List each line of the data below that contains the word "perform".

Given information:
──────────

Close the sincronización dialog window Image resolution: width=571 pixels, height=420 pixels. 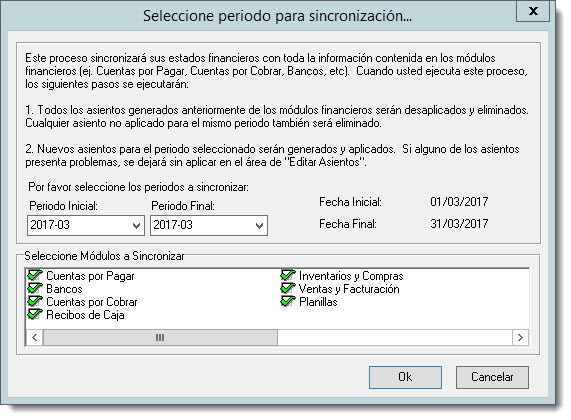533,11
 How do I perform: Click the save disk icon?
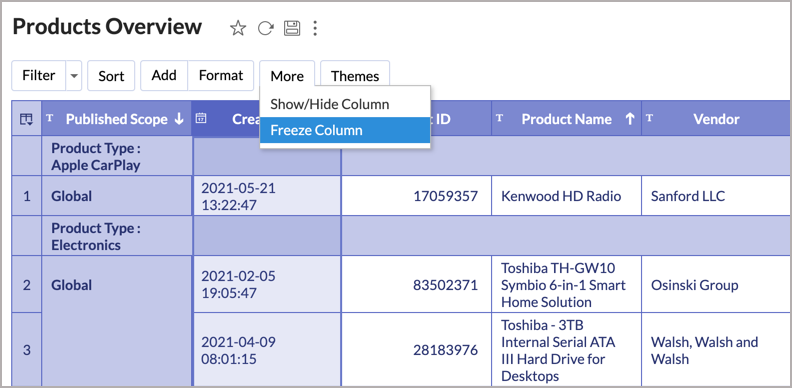point(291,28)
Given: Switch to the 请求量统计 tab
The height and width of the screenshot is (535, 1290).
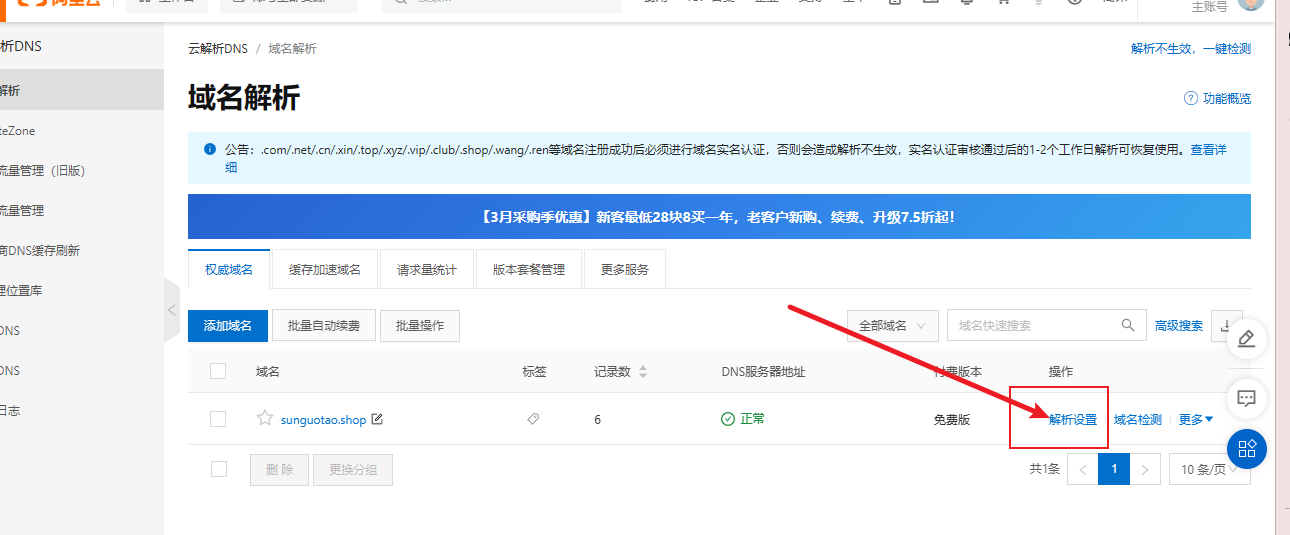Looking at the screenshot, I should pyautogui.click(x=427, y=270).
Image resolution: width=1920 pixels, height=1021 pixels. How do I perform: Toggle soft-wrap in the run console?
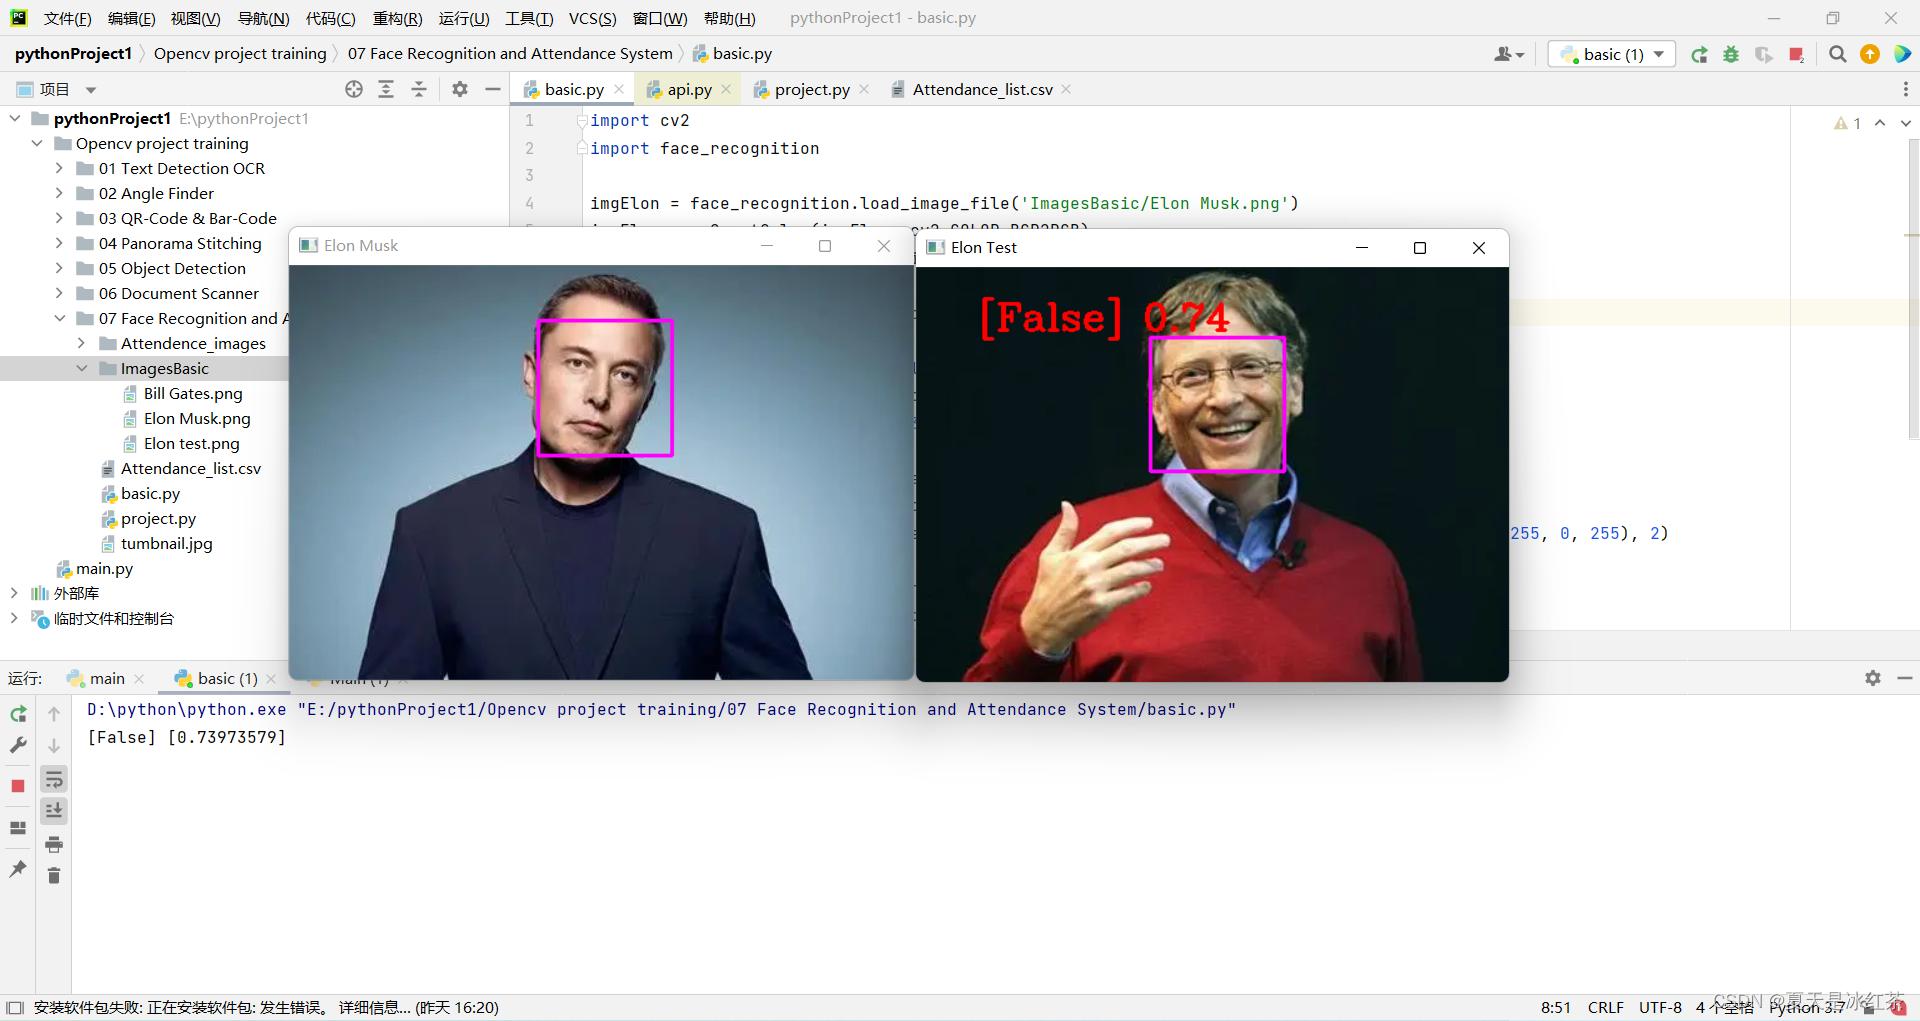(54, 780)
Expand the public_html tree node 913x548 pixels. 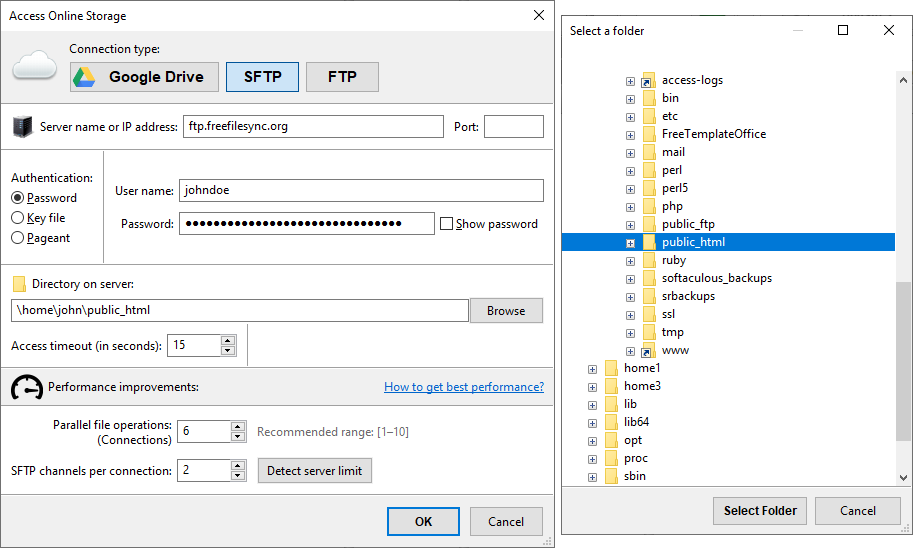pyautogui.click(x=630, y=242)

──────────

Output for this exercise:
 How do I perform: Click the save disk icon?
Image resolution: width=1920 pixels, height=1021 pixels. How do I perform: Toggle soft-wrap in the run console?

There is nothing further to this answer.